--- START ---
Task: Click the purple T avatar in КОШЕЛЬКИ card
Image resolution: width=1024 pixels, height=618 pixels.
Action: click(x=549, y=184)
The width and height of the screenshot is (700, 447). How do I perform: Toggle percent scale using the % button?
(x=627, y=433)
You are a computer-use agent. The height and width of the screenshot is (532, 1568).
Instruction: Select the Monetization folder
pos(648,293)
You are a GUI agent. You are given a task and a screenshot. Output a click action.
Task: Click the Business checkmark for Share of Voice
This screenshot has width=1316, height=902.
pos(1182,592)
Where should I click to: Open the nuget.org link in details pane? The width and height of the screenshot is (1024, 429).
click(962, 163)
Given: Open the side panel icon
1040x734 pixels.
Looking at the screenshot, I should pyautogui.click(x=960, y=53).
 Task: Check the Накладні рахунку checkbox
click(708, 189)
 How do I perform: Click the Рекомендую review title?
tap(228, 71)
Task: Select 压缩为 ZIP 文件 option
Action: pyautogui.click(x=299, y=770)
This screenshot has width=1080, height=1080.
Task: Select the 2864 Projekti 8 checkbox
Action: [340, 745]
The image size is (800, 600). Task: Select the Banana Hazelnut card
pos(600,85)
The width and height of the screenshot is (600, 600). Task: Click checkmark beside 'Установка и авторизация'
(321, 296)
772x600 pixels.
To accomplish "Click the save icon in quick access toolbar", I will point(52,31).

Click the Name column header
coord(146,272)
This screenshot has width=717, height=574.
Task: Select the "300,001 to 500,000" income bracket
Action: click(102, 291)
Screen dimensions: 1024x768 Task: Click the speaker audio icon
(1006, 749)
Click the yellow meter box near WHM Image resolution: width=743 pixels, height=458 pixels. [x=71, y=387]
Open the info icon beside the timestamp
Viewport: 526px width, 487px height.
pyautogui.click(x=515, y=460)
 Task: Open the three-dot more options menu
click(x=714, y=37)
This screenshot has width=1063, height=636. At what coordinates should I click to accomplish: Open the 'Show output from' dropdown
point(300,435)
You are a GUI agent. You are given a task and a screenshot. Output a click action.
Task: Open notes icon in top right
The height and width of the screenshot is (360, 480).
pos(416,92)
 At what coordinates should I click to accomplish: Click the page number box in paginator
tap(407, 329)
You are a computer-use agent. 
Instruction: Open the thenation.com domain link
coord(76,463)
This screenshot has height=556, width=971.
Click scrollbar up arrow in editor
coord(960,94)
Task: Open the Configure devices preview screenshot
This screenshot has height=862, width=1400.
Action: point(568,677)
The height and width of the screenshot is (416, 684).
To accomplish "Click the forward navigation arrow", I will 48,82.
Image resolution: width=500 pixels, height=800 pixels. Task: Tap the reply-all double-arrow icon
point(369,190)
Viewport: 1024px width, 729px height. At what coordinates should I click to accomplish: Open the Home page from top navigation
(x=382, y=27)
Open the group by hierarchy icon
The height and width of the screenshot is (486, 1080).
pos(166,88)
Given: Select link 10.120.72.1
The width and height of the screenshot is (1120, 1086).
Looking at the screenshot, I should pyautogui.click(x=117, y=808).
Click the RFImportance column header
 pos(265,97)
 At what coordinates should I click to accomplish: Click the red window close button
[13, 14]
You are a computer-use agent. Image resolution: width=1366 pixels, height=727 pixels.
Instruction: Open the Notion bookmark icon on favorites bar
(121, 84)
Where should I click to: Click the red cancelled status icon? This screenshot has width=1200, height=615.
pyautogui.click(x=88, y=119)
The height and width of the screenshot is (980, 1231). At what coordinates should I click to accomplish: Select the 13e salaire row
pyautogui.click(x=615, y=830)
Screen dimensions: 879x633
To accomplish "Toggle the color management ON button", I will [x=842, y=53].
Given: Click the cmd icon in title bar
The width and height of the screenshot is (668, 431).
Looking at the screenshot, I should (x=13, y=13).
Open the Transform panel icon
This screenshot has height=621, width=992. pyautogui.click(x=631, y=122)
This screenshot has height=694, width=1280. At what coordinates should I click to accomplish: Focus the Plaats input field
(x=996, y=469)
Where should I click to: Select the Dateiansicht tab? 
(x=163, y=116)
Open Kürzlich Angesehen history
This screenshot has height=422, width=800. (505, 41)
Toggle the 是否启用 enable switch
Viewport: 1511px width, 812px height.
--- END ---
Work item ->
Copy each line from the entries above that has the word "computer" in it.

Solution to the problem ->
You are a computer-use agent. The height and width of the screenshot is (532, 1568).
You are a computer-use agent. 
You are a computer-use agent. Image resolution: width=1366 pixels, height=727 pixels.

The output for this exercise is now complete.